Work required:
The data must be returned in full, with no character altered.

*** Data to examine ***

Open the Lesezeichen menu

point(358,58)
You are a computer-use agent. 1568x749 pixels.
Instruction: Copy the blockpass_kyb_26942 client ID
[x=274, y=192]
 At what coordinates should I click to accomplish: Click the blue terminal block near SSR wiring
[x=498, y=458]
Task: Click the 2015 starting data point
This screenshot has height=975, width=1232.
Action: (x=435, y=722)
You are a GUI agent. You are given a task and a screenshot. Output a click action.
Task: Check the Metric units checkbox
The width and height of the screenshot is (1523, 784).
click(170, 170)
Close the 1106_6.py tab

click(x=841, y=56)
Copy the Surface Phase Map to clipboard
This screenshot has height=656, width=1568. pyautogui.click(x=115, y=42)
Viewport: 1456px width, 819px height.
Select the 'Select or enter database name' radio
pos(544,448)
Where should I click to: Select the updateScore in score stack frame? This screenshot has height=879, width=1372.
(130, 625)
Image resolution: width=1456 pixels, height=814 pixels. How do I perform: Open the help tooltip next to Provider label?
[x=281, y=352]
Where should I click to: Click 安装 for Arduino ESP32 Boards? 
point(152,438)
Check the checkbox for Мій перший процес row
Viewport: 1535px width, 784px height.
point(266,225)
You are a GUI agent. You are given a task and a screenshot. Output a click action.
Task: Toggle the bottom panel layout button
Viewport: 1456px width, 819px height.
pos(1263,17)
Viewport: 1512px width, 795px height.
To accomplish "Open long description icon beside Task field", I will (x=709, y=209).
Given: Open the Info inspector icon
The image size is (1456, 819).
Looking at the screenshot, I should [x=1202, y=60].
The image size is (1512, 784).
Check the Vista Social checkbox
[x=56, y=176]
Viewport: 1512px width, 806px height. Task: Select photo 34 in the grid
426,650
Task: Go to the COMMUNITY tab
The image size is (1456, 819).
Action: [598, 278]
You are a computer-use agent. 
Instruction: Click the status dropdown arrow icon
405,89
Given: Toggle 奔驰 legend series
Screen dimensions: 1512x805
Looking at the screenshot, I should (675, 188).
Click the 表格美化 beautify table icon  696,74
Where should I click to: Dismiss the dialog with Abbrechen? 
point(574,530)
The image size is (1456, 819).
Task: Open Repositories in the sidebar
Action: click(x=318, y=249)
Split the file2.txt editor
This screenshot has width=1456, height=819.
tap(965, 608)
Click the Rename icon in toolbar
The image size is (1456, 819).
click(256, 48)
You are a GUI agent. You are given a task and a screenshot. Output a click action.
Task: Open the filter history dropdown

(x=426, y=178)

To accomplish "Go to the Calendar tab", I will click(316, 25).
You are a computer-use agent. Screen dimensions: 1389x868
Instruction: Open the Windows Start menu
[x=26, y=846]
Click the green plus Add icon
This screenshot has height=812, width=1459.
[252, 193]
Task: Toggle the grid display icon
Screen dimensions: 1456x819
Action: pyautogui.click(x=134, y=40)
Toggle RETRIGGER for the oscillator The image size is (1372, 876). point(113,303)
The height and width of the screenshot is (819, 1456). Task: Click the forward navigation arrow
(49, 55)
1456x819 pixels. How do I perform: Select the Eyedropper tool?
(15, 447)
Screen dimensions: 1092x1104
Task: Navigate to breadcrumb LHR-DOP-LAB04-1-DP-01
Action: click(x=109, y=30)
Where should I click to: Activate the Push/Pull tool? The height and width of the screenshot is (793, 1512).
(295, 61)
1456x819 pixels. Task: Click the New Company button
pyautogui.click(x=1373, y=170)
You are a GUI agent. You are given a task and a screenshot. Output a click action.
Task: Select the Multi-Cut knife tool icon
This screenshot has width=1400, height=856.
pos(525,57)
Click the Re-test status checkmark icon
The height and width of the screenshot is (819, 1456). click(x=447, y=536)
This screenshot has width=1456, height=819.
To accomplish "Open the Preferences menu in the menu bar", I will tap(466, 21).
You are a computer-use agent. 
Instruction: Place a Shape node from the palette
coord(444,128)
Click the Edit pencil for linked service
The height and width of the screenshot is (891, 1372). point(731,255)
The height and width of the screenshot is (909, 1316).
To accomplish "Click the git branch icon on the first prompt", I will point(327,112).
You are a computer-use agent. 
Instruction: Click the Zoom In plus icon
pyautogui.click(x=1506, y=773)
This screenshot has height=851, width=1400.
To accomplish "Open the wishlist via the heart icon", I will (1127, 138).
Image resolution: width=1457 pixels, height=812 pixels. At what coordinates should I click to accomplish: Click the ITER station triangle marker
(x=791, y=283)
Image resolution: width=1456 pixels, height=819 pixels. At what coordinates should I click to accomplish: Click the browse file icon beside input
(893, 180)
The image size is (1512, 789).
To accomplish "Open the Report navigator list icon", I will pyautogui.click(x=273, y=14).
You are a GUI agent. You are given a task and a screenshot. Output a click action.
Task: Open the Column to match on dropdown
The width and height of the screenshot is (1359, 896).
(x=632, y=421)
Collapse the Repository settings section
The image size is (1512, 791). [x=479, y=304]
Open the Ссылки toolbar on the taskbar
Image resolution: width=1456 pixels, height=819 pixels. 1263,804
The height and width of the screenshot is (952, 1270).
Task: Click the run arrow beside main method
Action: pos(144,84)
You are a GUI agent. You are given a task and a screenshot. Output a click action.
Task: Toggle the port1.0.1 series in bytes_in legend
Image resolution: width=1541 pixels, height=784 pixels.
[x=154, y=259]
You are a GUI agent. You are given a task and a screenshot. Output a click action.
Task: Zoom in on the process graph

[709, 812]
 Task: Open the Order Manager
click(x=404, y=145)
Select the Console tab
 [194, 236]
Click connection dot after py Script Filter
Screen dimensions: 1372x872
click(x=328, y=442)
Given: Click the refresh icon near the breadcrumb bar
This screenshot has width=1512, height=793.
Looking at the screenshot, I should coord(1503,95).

*** End of Data to examine ***

Answer space:
Open the Lesezeichen menu

point(358,58)
You are a computer-use agent. 1568x749 pixels.
Instruction: Copy the blockpass_kyb_26942 client ID
[x=274, y=192]
 At what coordinates should I click to accomplish: Click the blue terminal block near SSR wiring
[x=498, y=458]
Task: Click the 2015 starting data point
This screenshot has height=975, width=1232.
Action: (x=435, y=722)
You are a GUI agent. You are given a task and a screenshot. Output a click action.
Task: Check the Metric units checkbox
The width and height of the screenshot is (1523, 784).
click(170, 170)
Close the 1106_6.py tab

click(x=841, y=56)
Copy the Surface Phase Map to clipboard
This screenshot has height=656, width=1568. pyautogui.click(x=115, y=42)
Viewport: 1456px width, 819px height.
Select the 'Select or enter database name' radio
pos(544,448)
Where should I click to: Select the updateScore in score stack frame? This screenshot has height=879, width=1372.
(130, 625)
Image resolution: width=1456 pixels, height=814 pixels. How do I perform: Open the help tooltip next to Provider label?
[x=281, y=352]
Where should I click to: Click 安装 for Arduino ESP32 Boards? 
point(152,438)
Check the checkbox for Мій перший процес row
Viewport: 1535px width, 784px height.
point(266,225)
You are a GUI agent. You are given a task and a screenshot. Output a click action.
Task: Toggle the bottom panel layout button
Viewport: 1456px width, 819px height.
pos(1263,17)
Viewport: 1512px width, 795px height.
To accomplish "Open long description icon beside Task field", I will (x=709, y=209).
Given: Open the Info inspector icon
The image size is (1456, 819).
Looking at the screenshot, I should [x=1202, y=60].
The image size is (1512, 784).
Check the Vista Social checkbox
[x=56, y=176]
Viewport: 1512px width, 806px height. Task: Select photo 34 in the grid
426,650
Task: Go to the COMMUNITY tab
The image size is (1456, 819).
Action: [598, 278]
You are a computer-use agent. 
Instruction: Click the status dropdown arrow icon
405,89
Given: Toggle 奔驰 legend series
Screen dimensions: 1512x805
Looking at the screenshot, I should (675, 188).
Click the 表格美化 beautify table icon  696,74
Where should I click to: Dismiss the dialog with Abbrechen? 
point(574,530)
The image size is (1456, 819).
Task: Open Repositories in the sidebar
Action: click(x=318, y=249)
Split the file2.txt editor
This screenshot has width=1456, height=819.
tap(965, 608)
Click the Rename icon in toolbar
The image size is (1456, 819).
click(256, 48)
You are a GUI agent. You are given a task and a screenshot. Output a click action.
Task: Open the filter history dropdown

(x=426, y=178)

To accomplish "Go to the Calendar tab", I will click(316, 25).
You are a computer-use agent. Screen dimensions: 1389x868
Instruction: Open the Windows Start menu
[x=26, y=846]
Click the green plus Add icon
This screenshot has height=812, width=1459.
[252, 193]
Task: Toggle the grid display icon
Screen dimensions: 1456x819
Action: pyautogui.click(x=134, y=40)
Toggle RETRIGGER for the oscillator The image size is (1372, 876). point(113,303)
The height and width of the screenshot is (819, 1456). Task: Click the forward navigation arrow
(49, 55)
1456x819 pixels. How do I perform: Select the Eyedropper tool?
(15, 447)
Screen dimensions: 1092x1104
Task: Navigate to breadcrumb LHR-DOP-LAB04-1-DP-01
Action: click(x=109, y=30)
Where should I click to: Activate the Push/Pull tool? The height and width of the screenshot is (793, 1512).
(295, 61)
1456x819 pixels. Task: Click the New Company button
pyautogui.click(x=1373, y=170)
You are a GUI agent. You are given a task and a screenshot. Output a click action.
Task: Select the Multi-Cut knife tool icon
This screenshot has width=1400, height=856.
pos(525,57)
Click the Re-test status checkmark icon
The height and width of the screenshot is (819, 1456). click(x=447, y=536)
This screenshot has width=1456, height=819.
To accomplish "Open the Preferences menu in the menu bar", I will tap(466, 21).
You are a computer-use agent. 
Instruction: Place a Shape node from the palette
coord(444,128)
Click the Edit pencil for linked service
The height and width of the screenshot is (891, 1372). point(731,255)
The height and width of the screenshot is (909, 1316).
To accomplish "Click the git branch icon on the first prompt", I will point(327,112).
You are a computer-use agent. 
Instruction: Click the Zoom In plus icon
pyautogui.click(x=1506, y=773)
This screenshot has height=851, width=1400.
To accomplish "Open the wishlist via the heart icon", I will (1127, 138).
Image resolution: width=1457 pixels, height=812 pixels. At what coordinates should I click to accomplish: Click the ITER station triangle marker
(x=791, y=283)
Image resolution: width=1456 pixels, height=819 pixels. At what coordinates should I click to accomplish: Click the browse file icon beside input
(893, 180)
The image size is (1512, 789).
To accomplish "Open the Report navigator list icon", I will pyautogui.click(x=273, y=14).
You are a GUI agent. You are given a task and a screenshot. Output a click action.
Task: Open the Column to match on dropdown
The width and height of the screenshot is (1359, 896).
(x=632, y=421)
Collapse the Repository settings section
The image size is (1512, 791). [x=479, y=304]
Open the Ссылки toolbar on the taskbar
Image resolution: width=1456 pixels, height=819 pixels. 1263,804
The height and width of the screenshot is (952, 1270).
Task: Click the run arrow beside main method
Action: pos(144,84)
You are a GUI agent. You are given a task and a screenshot. Output a click action.
Task: Toggle the port1.0.1 series in bytes_in legend
Image resolution: width=1541 pixels, height=784 pixels.
[x=154, y=259]
You are a GUI agent. You are given a task and a screenshot. Output a click action.
Task: Zoom in on the process graph

[709, 812]
 Task: Open the Order Manager
click(x=404, y=145)
Select the Console tab
 [194, 236]
Click connection dot after py Script Filter
Screen dimensions: 1372x872
click(x=328, y=442)
Given: Click the refresh icon near the breadcrumb bar
This screenshot has width=1512, height=793.
Looking at the screenshot, I should coord(1503,95).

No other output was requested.